*** Opening Data for processing ***

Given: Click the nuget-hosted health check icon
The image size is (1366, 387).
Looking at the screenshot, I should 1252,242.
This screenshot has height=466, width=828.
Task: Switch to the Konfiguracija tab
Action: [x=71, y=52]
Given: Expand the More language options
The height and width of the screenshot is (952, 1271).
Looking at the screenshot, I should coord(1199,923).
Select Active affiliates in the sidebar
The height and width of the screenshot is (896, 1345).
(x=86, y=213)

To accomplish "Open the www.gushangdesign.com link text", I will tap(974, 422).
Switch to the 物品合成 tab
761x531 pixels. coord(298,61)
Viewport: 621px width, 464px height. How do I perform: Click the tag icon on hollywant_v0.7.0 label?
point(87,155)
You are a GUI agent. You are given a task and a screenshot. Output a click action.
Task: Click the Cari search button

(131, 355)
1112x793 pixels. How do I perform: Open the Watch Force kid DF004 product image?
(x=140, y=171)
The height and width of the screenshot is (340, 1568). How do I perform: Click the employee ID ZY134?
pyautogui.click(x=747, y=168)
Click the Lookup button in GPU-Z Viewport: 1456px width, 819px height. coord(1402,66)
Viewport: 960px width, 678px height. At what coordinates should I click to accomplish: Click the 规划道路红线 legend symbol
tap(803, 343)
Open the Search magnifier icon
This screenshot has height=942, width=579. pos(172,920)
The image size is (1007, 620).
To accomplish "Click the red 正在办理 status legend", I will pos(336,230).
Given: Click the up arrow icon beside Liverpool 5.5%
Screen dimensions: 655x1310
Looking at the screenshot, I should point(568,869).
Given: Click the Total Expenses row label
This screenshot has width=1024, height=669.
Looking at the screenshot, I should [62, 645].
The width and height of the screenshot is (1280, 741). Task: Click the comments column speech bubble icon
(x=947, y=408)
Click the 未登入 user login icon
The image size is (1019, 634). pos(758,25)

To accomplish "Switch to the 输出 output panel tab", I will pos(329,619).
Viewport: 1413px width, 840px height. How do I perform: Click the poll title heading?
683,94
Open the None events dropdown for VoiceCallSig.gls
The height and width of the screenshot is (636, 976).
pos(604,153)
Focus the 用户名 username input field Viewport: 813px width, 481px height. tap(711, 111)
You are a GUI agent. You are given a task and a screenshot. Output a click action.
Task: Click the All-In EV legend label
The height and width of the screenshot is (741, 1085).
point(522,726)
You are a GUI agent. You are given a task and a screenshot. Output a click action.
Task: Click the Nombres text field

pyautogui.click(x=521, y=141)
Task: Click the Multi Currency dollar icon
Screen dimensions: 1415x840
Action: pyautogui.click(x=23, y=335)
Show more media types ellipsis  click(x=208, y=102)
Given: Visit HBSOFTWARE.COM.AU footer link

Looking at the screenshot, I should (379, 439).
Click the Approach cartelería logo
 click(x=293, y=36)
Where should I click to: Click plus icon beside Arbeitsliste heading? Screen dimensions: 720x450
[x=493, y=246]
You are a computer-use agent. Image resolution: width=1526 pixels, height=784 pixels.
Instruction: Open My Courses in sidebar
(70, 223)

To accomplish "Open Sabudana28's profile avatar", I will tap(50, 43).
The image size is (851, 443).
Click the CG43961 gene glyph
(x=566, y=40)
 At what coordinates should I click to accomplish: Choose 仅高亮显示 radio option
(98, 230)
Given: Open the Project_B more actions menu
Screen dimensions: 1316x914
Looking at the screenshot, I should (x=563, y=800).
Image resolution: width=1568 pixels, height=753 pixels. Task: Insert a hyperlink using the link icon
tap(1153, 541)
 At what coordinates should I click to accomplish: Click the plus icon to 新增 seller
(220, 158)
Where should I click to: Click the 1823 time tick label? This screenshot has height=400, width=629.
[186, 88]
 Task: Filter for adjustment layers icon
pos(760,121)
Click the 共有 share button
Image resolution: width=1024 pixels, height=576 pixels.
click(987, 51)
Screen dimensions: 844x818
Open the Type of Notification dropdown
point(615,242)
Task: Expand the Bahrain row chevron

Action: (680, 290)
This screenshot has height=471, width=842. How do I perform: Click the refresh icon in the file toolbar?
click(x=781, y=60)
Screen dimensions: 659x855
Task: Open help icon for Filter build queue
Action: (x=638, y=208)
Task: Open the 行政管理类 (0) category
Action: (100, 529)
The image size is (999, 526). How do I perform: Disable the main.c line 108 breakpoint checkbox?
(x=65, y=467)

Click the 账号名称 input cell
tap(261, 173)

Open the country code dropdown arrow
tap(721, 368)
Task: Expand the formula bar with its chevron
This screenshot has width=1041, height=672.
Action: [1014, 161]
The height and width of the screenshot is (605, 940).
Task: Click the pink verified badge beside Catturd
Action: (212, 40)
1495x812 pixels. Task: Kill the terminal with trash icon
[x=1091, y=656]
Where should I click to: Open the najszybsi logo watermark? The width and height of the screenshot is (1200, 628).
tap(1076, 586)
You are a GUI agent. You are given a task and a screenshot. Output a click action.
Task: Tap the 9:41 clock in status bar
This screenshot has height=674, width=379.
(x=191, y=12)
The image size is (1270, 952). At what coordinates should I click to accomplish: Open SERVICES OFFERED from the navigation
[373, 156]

*** Closing Data for processing ***

**Exercise prompt:**
The records above need to be transcribed in full. Keep every character unchanged.

**Answer box:**
Given: Click the nuget-hosted health check icon
The image size is (1366, 387).
Looking at the screenshot, I should 1252,242.
This screenshot has height=466, width=828.
Task: Switch to the Konfiguracija tab
Action: [x=71, y=52]
Given: Expand the More language options
The height and width of the screenshot is (952, 1271).
Looking at the screenshot, I should coord(1199,923).
Select Active affiliates in the sidebar
The height and width of the screenshot is (896, 1345).
(x=86, y=213)

To accomplish "Open the www.gushangdesign.com link text", I will tap(974, 422).
Switch to the 物品合成 tab
761x531 pixels. coord(298,61)
Viewport: 621px width, 464px height. How do I perform: Click the tag icon on hollywant_v0.7.0 label?
point(87,155)
You are a GUI agent. You are given a task and a screenshot. Output a click action.
Task: Click the Cari search button

(131, 355)
1112x793 pixels. How do I perform: Open the Watch Force kid DF004 product image?
(x=140, y=171)
The height and width of the screenshot is (340, 1568). How do I perform: Click the employee ID ZY134?
pyautogui.click(x=747, y=168)
Click the Lookup button in GPU-Z Viewport: 1456px width, 819px height. coord(1402,66)
Viewport: 960px width, 678px height. At what coordinates should I click to accomplish: Click the 规划道路红线 legend symbol
tap(803, 343)
Open the Search magnifier icon
This screenshot has height=942, width=579. pos(172,920)
The image size is (1007, 620).
To accomplish "Click the red 正在办理 status legend", I will pos(336,230).
Given: Click the up arrow icon beside Liverpool 5.5%
Screen dimensions: 655x1310
Looking at the screenshot, I should point(568,869).
Given: Click the Total Expenses row label
This screenshot has width=1024, height=669.
Looking at the screenshot, I should [62, 645].
The width and height of the screenshot is (1280, 741). Task: Click the comments column speech bubble icon
(x=947, y=408)
Click the 未登入 user login icon
The image size is (1019, 634). pos(758,25)

To accomplish "Switch to the 输出 output panel tab", I will pos(329,619).
Viewport: 1413px width, 840px height. How do I perform: Click the poll title heading?
683,94
Open the None events dropdown for VoiceCallSig.gls
The height and width of the screenshot is (636, 976).
pos(604,153)
Focus the 用户名 username input field Viewport: 813px width, 481px height. tap(711, 111)
You are a GUI agent. You are given a task and a screenshot. Output a click action.
Task: Click the All-In EV legend label
The height and width of the screenshot is (741, 1085).
point(522,726)
You are a GUI agent. You are given a task and a screenshot. Output a click action.
Task: Click the Nombres text field

pyautogui.click(x=521, y=141)
Task: Click the Multi Currency dollar icon
Screen dimensions: 1415x840
Action: pyautogui.click(x=23, y=335)
Show more media types ellipsis  click(x=208, y=102)
Given: Visit HBSOFTWARE.COM.AU footer link

Looking at the screenshot, I should (379, 439).
Click the Approach cartelería logo
 click(x=293, y=36)
Where should I click to: Click plus icon beside Arbeitsliste heading? Screen dimensions: 720x450
[x=493, y=246]
You are a computer-use agent. Image resolution: width=1526 pixels, height=784 pixels.
Instruction: Open My Courses in sidebar
(70, 223)

To accomplish "Open Sabudana28's profile avatar", I will tap(50, 43).
The image size is (851, 443).
Click the CG43961 gene glyph
(x=566, y=40)
 At what coordinates should I click to accomplish: Choose 仅高亮显示 radio option
(98, 230)
Given: Open the Project_B more actions menu
Screen dimensions: 1316x914
Looking at the screenshot, I should (x=563, y=800).
Image resolution: width=1568 pixels, height=753 pixels. Task: Insert a hyperlink using the link icon
tap(1153, 541)
 At what coordinates should I click to accomplish: Click the plus icon to 新增 seller
(220, 158)
Where should I click to: Click the 1823 time tick label? This screenshot has height=400, width=629.
[186, 88]
 Task: Filter for adjustment layers icon
pos(760,121)
Click the 共有 share button
Image resolution: width=1024 pixels, height=576 pixels.
click(987, 51)
Screen dimensions: 844x818
Open the Type of Notification dropdown
point(615,242)
Task: Expand the Bahrain row chevron

Action: (680, 290)
This screenshot has height=471, width=842. How do I perform: Click the refresh icon in the file toolbar?
click(x=781, y=60)
Screen dimensions: 659x855
Task: Open help icon for Filter build queue
Action: (x=638, y=208)
Task: Open the 行政管理类 (0) category
Action: (100, 529)
The image size is (999, 526). How do I perform: Disable the main.c line 108 breakpoint checkbox?
(x=65, y=467)

Click the 账号名称 input cell
tap(261, 173)

Open the country code dropdown arrow
tap(721, 368)
Task: Expand the formula bar with its chevron
This screenshot has width=1041, height=672.
Action: [1014, 161]
The height and width of the screenshot is (605, 940).
Task: Click the pink verified badge beside Catturd
Action: (212, 40)
1495x812 pixels. Task: Kill the terminal with trash icon
[x=1091, y=656]
Where should I click to: Open the najszybsi logo watermark? The width and height of the screenshot is (1200, 628).
tap(1076, 586)
You are a GUI agent. You are given a task and a screenshot. Output a click action.
Task: Tap the 9:41 clock in status bar
This screenshot has height=674, width=379.
(x=191, y=12)
The image size is (1270, 952). At what coordinates should I click to accomplish: Open SERVICES OFFERED from the navigation
[373, 156]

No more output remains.